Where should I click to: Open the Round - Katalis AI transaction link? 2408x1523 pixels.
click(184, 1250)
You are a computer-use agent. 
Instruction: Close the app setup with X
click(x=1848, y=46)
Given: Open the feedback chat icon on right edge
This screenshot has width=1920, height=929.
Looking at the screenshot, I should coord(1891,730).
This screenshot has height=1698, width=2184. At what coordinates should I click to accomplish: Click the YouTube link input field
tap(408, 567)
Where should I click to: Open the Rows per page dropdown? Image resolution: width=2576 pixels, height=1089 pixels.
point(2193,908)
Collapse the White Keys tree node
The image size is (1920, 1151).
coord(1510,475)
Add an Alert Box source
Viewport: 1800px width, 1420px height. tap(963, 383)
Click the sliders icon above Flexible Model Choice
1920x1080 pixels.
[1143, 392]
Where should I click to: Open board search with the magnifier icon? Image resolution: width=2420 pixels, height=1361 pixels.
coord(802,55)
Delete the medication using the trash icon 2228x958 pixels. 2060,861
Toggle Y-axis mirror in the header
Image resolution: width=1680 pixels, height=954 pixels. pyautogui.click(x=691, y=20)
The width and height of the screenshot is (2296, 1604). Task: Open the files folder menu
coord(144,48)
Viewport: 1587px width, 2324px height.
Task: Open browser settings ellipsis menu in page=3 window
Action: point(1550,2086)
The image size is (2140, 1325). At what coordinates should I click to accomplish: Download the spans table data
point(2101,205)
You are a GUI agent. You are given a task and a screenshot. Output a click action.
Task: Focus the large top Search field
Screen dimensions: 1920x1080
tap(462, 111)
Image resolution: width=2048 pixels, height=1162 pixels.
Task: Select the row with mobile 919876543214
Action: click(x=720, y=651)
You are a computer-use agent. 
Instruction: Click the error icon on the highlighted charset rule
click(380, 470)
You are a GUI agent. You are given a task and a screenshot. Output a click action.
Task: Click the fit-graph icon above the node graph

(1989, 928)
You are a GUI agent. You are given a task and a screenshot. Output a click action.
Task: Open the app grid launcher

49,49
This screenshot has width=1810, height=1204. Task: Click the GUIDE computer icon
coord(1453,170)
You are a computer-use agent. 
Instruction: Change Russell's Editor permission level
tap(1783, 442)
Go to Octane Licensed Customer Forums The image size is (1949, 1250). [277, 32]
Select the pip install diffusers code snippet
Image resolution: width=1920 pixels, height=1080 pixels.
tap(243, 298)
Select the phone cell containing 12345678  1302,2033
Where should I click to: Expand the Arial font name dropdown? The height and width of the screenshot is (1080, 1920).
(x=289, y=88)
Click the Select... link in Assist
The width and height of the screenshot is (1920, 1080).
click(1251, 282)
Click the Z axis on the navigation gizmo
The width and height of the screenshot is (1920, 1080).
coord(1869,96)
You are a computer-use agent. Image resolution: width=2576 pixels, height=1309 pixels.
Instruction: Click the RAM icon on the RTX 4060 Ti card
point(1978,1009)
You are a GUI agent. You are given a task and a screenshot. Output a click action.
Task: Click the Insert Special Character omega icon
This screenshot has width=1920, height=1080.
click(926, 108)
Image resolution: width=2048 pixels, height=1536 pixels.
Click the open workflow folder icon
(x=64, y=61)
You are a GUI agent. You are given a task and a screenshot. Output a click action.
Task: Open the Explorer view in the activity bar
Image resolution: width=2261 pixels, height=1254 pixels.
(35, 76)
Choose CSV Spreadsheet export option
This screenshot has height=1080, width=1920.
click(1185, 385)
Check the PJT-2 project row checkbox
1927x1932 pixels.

= = = = = = =

- [Exercise aim] Transcribe the data above completely and exactly.

- [Written response]
Where should I click to: Open the Round - Katalis AI transaction link? 2408x1523 pixels.
click(184, 1250)
You are a computer-use agent. 
Instruction: Close the app setup with X
click(x=1848, y=46)
Given: Open the feedback chat icon on right edge
This screenshot has width=1920, height=929.
Looking at the screenshot, I should coord(1891,730).
This screenshot has height=1698, width=2184. At what coordinates should I click to accomplish: Click the YouTube link input field
tap(408, 567)
Where should I click to: Open the Rows per page dropdown? Image resolution: width=2576 pixels, height=1089 pixels.
point(2193,908)
Collapse the White Keys tree node
The image size is (1920, 1151).
coord(1510,475)
Add an Alert Box source
Viewport: 1800px width, 1420px height. tap(963, 383)
Click the sliders icon above Flexible Model Choice
1920x1080 pixels.
[1143, 392]
Where should I click to: Open board search with the magnifier icon? Image resolution: width=2420 pixels, height=1361 pixels.
coord(802,55)
Delete the medication using the trash icon 2228x958 pixels. 2060,861
Toggle Y-axis mirror in the header
Image resolution: width=1680 pixels, height=954 pixels. pyautogui.click(x=691, y=20)
The width and height of the screenshot is (2296, 1604). Task: Open the files folder menu
coord(144,48)
Viewport: 1587px width, 2324px height.
Task: Open browser settings ellipsis menu in page=3 window
Action: point(1550,2086)
The image size is (2140, 1325). At what coordinates should I click to accomplish: Download the spans table data
point(2101,205)
You are a GUI agent. You are given a task and a screenshot. Output a click action.
Task: Focus the large top Search field
Screen dimensions: 1920x1080
tap(462, 111)
Image resolution: width=2048 pixels, height=1162 pixels.
Task: Select the row with mobile 919876543214
Action: click(x=720, y=651)
You are a computer-use agent. 
Instruction: Click the error icon on the highlighted charset rule
click(380, 470)
You are a GUI agent. You are given a task and a screenshot. Output a click action.
Task: Click the fit-graph icon above the node graph

(1989, 928)
You are a GUI agent. You are given a task and a screenshot. Output a click action.
Task: Open the app grid launcher

49,49
This screenshot has width=1810, height=1204. Task: Click the GUIDE computer icon
coord(1453,170)
You are a computer-use agent. 
Instruction: Change Russell's Editor permission level
tap(1783, 442)
Go to Octane Licensed Customer Forums The image size is (1949, 1250). [277, 32]
Select the pip install diffusers code snippet
Image resolution: width=1920 pixels, height=1080 pixels.
tap(243, 298)
Select the phone cell containing 12345678  1302,2033
Where should I click to: Expand the Arial font name dropdown? The height and width of the screenshot is (1080, 1920).
(x=289, y=88)
Click the Select... link in Assist
The width and height of the screenshot is (1920, 1080).
click(1251, 282)
Click the Z axis on the navigation gizmo
The width and height of the screenshot is (1920, 1080).
coord(1869,96)
You are a computer-use agent. Image resolution: width=2576 pixels, height=1309 pixels.
Instruction: Click the RAM icon on the RTX 4060 Ti card
point(1978,1009)
You are a GUI agent. You are given a task and a screenshot. Output a click action.
Task: Click the Insert Special Character omega icon
This screenshot has width=1920, height=1080.
click(926, 108)
Image resolution: width=2048 pixels, height=1536 pixels.
Click the open workflow folder icon
(x=64, y=61)
You are a GUI agent. You are given a task and a screenshot. Output a click action.
Task: Open the Explorer view in the activity bar
Image resolution: width=2261 pixels, height=1254 pixels.
(35, 76)
Choose CSV Spreadsheet export option
This screenshot has height=1080, width=1920.
click(1185, 385)
Check the PJT-2 project row checkbox
1927x1932 pixels.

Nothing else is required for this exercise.